Eles se posicionam de frente um para o outro e a Dominadora tira a coleira do submisso, passando-a pela chama das velas, que podem estar na mão do celebrante ou sobre uma superfície, no caso da cerimônia privada. A devolução da coleira para o pescoço do submisso indica o compromisso da Dominadora de proteção.


Nesse momento, o submisso pica o dedo e deixa cair duas gotas de sangue sobre a sua rosa branca (originalmente essa picada era feita com um espinho da rosa, no entanto, por questões de segurança, evitem a transmissão de doenças graves, como a esporotricose: usem uma agulha estéril para esse procedimento). A dominadora também pica o seu dedo e deixa as gotas do seu sangue caírem por cima do sangue do submisso, reforçando que ela aceita a responsabilidade de protegê-lo “a qualquer custo”. Eles pressionam os dedos um contra o outro, como um “pacto de sangue”.


Nesse momento, o cerimonialista, ou pra quem prefere uma pegada mais baunilha, os “padrinhos” (testemunhas), pegam um pedaço de corrente de metal, passam pela chama e envolvem os punhos do casal (terceira nota mental: ESPEREM ESFRIAR). O significado da corrente nessa cerimônia vai além do óbvio, que é representar a união do casal. Ela representa todos os elos que foram ligados, um a um, durante o processo de amadurecimento e construção que os trouxe até aqui. A chama é o símbolo de uma união indelével, forjada no fogo. 

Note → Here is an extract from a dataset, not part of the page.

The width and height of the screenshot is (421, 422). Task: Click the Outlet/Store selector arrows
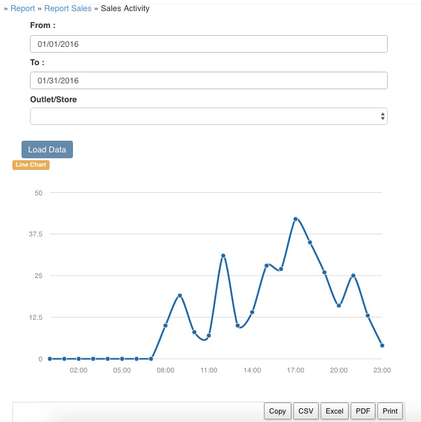click(x=383, y=117)
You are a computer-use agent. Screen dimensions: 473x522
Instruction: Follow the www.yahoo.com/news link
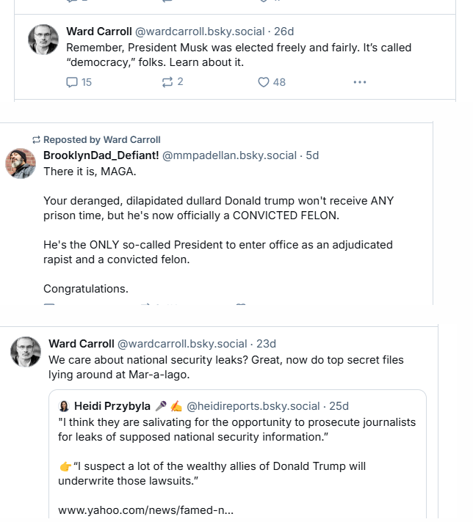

As rosas são trocadas (como se trocam as alianças) e o que se segue é a remoção da corrente, que é guardada e entregue ao casal. As rosas são depositadas em um vaso único e também guardadas e o casal se retira para o quarto, masmorra, etc. Esse é o segundo momento bem diferente de um “casamento”. Aqui, não tem festa nem confraternização com os amigos. O casal vai pro seu quarto, e o que acontece “em Vegas, fica em Vegas”!

Pela manhã, as rosas são despetaladas e guardadas juntas... E o casal mantem essas pétalas até quando a relação durar... A mistura dessas pétalas indica que, daqui em diante, são duas vidas imiscuídas, que somam uma à outra. Por fim, a corrente, que foi entregue no momento da cerimônia, geralmente é passada para a pessoa que o casal achar que é “digna” do presente. Essa pessoa poderá usar na sua própria cerimônia, se assim desejar.

Espero que esse texto seja útil pra desmistificar essas falhas de interpretação relativas à uma cerimônia puramente litúrgica e que, nesses blogs de cópia e cola, é descrita como “até que a morte os separe”, “o casal vai levar pro tumulo”, “à meia noite levarei sua alma” e demais delírios que envolvem o dito BDSM litúrgico. É um rito lindo, uma cerimônia especial, mas, em momento algum, as pessoas envolvidas nela passam ao estado do quinto elemento e deixam de ser PESSOAS. Pessoas que falham, que desistem, que são imperfeitas. Essa também é a magia do BDSM. Beleza e caos.